Start of EXERCISE MATERIALS

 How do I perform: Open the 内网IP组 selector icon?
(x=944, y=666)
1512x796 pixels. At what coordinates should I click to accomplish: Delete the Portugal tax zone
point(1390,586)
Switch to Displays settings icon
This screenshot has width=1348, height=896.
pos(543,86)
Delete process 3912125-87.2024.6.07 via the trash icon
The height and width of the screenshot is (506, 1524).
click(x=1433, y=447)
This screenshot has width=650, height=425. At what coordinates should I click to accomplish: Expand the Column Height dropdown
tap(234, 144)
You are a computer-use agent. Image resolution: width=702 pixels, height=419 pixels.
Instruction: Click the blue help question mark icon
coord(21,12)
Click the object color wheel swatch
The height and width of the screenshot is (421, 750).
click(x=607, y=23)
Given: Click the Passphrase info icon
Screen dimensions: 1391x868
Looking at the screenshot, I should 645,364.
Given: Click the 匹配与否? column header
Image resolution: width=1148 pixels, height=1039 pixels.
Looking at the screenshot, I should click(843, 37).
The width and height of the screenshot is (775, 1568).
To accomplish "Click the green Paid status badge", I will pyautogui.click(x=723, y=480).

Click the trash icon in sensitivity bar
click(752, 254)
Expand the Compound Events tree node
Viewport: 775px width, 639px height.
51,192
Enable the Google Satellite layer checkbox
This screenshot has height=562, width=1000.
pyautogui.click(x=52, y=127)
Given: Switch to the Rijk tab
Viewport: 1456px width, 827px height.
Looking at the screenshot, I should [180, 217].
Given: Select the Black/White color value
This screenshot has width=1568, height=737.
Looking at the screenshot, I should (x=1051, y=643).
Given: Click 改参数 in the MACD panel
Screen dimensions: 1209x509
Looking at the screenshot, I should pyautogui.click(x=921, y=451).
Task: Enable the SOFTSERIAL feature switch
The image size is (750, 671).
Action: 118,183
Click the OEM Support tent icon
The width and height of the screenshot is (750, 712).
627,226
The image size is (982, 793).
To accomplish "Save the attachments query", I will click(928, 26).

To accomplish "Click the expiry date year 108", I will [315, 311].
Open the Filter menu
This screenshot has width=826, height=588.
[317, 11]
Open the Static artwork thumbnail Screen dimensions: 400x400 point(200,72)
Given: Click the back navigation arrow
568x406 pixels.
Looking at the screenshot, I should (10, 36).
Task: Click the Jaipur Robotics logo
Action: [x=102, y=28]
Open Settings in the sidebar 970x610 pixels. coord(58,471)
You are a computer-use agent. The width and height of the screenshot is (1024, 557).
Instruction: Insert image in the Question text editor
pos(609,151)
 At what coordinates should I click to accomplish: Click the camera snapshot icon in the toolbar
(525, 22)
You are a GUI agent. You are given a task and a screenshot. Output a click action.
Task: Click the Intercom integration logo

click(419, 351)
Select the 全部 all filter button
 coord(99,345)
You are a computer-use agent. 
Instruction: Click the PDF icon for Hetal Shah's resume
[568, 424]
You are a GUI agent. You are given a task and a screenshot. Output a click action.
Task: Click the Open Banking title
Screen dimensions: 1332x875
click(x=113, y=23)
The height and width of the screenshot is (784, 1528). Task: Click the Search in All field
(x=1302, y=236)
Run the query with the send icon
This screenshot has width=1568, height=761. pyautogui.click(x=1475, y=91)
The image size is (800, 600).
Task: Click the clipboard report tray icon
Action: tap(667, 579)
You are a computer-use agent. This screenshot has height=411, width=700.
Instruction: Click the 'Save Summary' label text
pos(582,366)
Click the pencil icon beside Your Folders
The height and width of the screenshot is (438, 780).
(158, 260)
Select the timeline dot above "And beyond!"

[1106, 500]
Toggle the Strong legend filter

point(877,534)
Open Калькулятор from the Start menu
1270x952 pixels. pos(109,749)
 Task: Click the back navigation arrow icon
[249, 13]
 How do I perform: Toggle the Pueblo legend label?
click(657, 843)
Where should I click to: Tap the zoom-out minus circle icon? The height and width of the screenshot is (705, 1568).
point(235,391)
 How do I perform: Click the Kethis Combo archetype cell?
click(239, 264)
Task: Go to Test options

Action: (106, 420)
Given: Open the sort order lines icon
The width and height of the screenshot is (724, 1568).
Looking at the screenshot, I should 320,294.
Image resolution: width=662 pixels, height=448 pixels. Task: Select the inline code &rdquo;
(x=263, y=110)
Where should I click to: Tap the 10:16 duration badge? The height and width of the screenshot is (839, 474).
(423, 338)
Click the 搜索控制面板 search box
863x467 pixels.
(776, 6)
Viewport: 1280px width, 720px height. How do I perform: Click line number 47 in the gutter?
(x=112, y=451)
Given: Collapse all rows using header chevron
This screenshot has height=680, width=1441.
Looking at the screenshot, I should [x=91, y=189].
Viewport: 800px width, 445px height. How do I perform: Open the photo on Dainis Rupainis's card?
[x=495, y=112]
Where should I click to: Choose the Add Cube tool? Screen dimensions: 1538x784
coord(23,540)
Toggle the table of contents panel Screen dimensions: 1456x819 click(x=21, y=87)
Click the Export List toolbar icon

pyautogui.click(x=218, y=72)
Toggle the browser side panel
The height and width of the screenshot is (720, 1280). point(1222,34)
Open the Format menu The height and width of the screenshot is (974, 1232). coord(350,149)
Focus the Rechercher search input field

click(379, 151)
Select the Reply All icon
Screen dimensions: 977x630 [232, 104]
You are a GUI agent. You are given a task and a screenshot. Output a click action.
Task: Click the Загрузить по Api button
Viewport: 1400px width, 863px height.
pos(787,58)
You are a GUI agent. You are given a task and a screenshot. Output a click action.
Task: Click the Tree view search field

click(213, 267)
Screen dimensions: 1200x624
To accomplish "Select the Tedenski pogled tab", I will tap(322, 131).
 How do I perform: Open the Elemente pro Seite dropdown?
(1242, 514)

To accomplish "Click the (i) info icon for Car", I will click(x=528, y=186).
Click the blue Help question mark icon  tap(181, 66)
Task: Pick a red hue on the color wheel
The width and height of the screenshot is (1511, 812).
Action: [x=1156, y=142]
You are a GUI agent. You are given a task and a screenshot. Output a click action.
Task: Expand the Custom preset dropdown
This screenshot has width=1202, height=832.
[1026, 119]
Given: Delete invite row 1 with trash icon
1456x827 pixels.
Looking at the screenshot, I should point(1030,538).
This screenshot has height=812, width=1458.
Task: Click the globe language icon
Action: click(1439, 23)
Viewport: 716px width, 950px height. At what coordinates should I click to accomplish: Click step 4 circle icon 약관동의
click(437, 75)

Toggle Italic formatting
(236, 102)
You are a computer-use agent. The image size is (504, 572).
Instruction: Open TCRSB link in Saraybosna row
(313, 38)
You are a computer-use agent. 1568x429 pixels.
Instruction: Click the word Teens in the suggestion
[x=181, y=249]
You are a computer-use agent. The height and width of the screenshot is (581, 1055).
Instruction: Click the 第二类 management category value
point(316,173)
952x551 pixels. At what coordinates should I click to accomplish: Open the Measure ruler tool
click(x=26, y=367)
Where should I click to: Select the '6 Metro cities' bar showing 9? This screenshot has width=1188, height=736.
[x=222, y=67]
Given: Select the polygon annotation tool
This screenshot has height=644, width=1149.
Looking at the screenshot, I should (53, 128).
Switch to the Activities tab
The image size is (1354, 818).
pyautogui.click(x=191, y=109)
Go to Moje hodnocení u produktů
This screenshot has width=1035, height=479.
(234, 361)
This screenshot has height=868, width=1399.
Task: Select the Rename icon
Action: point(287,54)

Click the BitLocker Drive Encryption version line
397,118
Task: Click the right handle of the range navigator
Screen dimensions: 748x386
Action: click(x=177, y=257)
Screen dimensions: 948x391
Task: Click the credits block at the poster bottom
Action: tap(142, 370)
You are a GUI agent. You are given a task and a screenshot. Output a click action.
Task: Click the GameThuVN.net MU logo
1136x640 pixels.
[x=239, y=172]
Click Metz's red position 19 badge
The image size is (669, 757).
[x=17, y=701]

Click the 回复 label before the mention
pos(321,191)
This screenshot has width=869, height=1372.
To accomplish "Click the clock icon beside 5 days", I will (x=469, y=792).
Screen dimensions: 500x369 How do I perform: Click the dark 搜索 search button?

End of EXERCISE MATERIALS

Rewrite the material starting at the line containing "Given: Click the back navigation arrow" and ending at the line containing "[1106, 500]", putting "Command" wherever "Instruction" appears and leaving everything else unchanged.

Given: Click the back navigation arrow
568x406 pixels.
Looking at the screenshot, I should (10, 36).
Task: Click the Jaipur Robotics logo
Action: [x=102, y=28]
Open Settings in the sidebar 970x610 pixels. coord(58,471)
You are a computer-use agent. The width and height of the screenshot is (1024, 557).
Command: Insert image in the Question text editor
pos(609,151)
 At what coordinates should I click to accomplish: Click the camera snapshot icon in the toolbar
(525, 22)
You are a GUI agent. You are given a task and a screenshot. Output a click action.
Task: Click the Intercom integration logo

click(419, 351)
Select the 全部 all filter button
 coord(99,345)
You are a computer-use agent. 
Command: Click the PDF icon for Hetal Shah's resume
[568, 424]
You are a GUI agent. You are given a task and a screenshot. Output a click action.
Task: Click the Open Banking title
Screen dimensions: 1332x875
click(x=113, y=23)
The height and width of the screenshot is (784, 1528). Task: Click the Search in All field
(x=1302, y=236)
Run the query with the send icon
This screenshot has width=1568, height=761. pyautogui.click(x=1475, y=91)
The image size is (800, 600).
Task: Click the clipboard report tray icon
Action: tap(667, 579)
You are a computer-use agent. This screenshot has height=411, width=700.
Command: Click the 'Save Summary' label text
pos(582,366)
Click the pencil icon beside Your Folders
The height and width of the screenshot is (438, 780).
(158, 260)
Select the timeline dot above "And beyond!"

[1106, 500]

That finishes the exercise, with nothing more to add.